## EXCERPT
· · ·
The alleged arrogance of atheists-5: Rhetoric in politics and religion


(My latest book God vs. Darwin: The War Between Evolution and Creationism in the Classroom has just been released and is now available through the usual outlets. You can order it from Amazon, Barnes and Noble, the publishers Rowman & Littlefield, and also through your local bookstores. For more on the book, see here. You can also listen to the podcast of the interview on WCPN 90.3 about the book.)

For earlier posts in this series, see here.

In a response on the Machines Like Us website as to whether my three assertions:

  1. There is no more credible evidence to believe in god, heaven, hell, and the afterlife than there is for fairies, Santa Claus, wizards, Elohim, Satan, Xenu, The Flying Spaghetti Monster, and unicorns.
  2. Science and religion are incompatible worldviews.
  3. The world would be better off without any religion or beliefs in the supernatural.

constituted rudeness or arrogance, a commenter kaath said that:

The three points you make above are not rude as points of view when stated in that way. However, in my experience they are 1) factually incorrect or 2) unfalsifiable. Further, they are often rephrased in antagonistic or sarcastic ways.

This last item has been noted even by other atheists on this site—the idea being that if what you really want is a serious and reasonable debate you use serious, reasonable words. That is not what happens here a goodly amount of the time.

A number of the folks who post on the site either as bloggers or as commentators resort to sarcasm to make fun of the religionist. (my italics)

I think that this is what everything essentially boils down to. Many religious people feel that their beliefs should not be made fun of even in the public sphere.
· · ·
## DATA EXTRACT
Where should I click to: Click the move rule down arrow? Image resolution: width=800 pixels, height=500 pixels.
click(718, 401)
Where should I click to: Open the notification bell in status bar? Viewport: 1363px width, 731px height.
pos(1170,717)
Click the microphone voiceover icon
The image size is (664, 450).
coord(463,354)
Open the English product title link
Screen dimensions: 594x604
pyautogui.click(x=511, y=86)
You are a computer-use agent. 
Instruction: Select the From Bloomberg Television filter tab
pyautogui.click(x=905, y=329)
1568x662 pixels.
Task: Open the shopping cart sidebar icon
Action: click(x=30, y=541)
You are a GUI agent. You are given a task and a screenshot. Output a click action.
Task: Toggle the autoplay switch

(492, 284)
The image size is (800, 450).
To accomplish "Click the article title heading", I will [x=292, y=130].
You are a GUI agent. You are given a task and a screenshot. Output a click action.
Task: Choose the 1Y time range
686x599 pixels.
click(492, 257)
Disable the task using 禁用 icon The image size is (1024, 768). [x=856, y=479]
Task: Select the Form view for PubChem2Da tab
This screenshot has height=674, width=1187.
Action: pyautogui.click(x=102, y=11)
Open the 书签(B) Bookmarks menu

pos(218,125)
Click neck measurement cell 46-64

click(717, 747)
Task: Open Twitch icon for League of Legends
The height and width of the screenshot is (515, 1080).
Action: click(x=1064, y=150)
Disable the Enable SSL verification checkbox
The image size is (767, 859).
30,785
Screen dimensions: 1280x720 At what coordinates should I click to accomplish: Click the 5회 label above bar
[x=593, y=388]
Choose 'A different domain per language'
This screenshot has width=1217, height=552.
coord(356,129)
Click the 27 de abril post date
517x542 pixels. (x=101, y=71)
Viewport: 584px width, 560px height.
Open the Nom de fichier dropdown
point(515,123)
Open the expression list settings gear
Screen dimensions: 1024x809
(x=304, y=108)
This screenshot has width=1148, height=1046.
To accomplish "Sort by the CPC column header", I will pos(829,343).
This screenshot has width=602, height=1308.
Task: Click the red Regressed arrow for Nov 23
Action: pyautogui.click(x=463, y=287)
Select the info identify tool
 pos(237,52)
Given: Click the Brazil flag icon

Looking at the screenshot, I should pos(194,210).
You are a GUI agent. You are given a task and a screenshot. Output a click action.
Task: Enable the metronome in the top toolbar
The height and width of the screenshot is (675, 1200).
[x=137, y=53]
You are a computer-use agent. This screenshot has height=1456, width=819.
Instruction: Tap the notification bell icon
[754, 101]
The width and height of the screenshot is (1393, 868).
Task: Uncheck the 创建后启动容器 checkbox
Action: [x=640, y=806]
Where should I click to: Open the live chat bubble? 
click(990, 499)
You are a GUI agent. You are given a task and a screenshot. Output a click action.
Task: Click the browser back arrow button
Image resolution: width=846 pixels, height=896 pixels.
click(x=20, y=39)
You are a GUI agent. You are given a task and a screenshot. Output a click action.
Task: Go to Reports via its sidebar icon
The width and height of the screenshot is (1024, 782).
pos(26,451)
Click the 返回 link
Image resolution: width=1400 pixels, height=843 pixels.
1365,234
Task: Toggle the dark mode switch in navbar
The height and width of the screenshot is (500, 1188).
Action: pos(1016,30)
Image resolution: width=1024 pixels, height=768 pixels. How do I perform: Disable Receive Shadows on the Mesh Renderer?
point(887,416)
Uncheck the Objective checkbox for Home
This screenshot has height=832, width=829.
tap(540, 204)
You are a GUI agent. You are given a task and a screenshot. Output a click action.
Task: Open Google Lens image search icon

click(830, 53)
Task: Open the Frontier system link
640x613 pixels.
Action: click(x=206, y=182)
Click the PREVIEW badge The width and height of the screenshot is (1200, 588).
· · ·
## REQUIRED WORK
Copy the post on atheist arrogance between "(My latest book" and "series, see here.", inclusive, and swap "podcast" for "recording". The rows aren't needed here.

## EXERCISE ANSWER
(My latest book God vs. Darwin: The War Between Evolution and Creationism in the Classroom has just been released and is now available through the usual outlets. You can order it from Amazon, Barnes and Noble, the publishers Rowman & Littlefield, and also through your local bookstores. For more on the book, see here. You can also listen to the recording of the interview on WCPN 90.3 about the book.)

For earlier posts in this series, see here.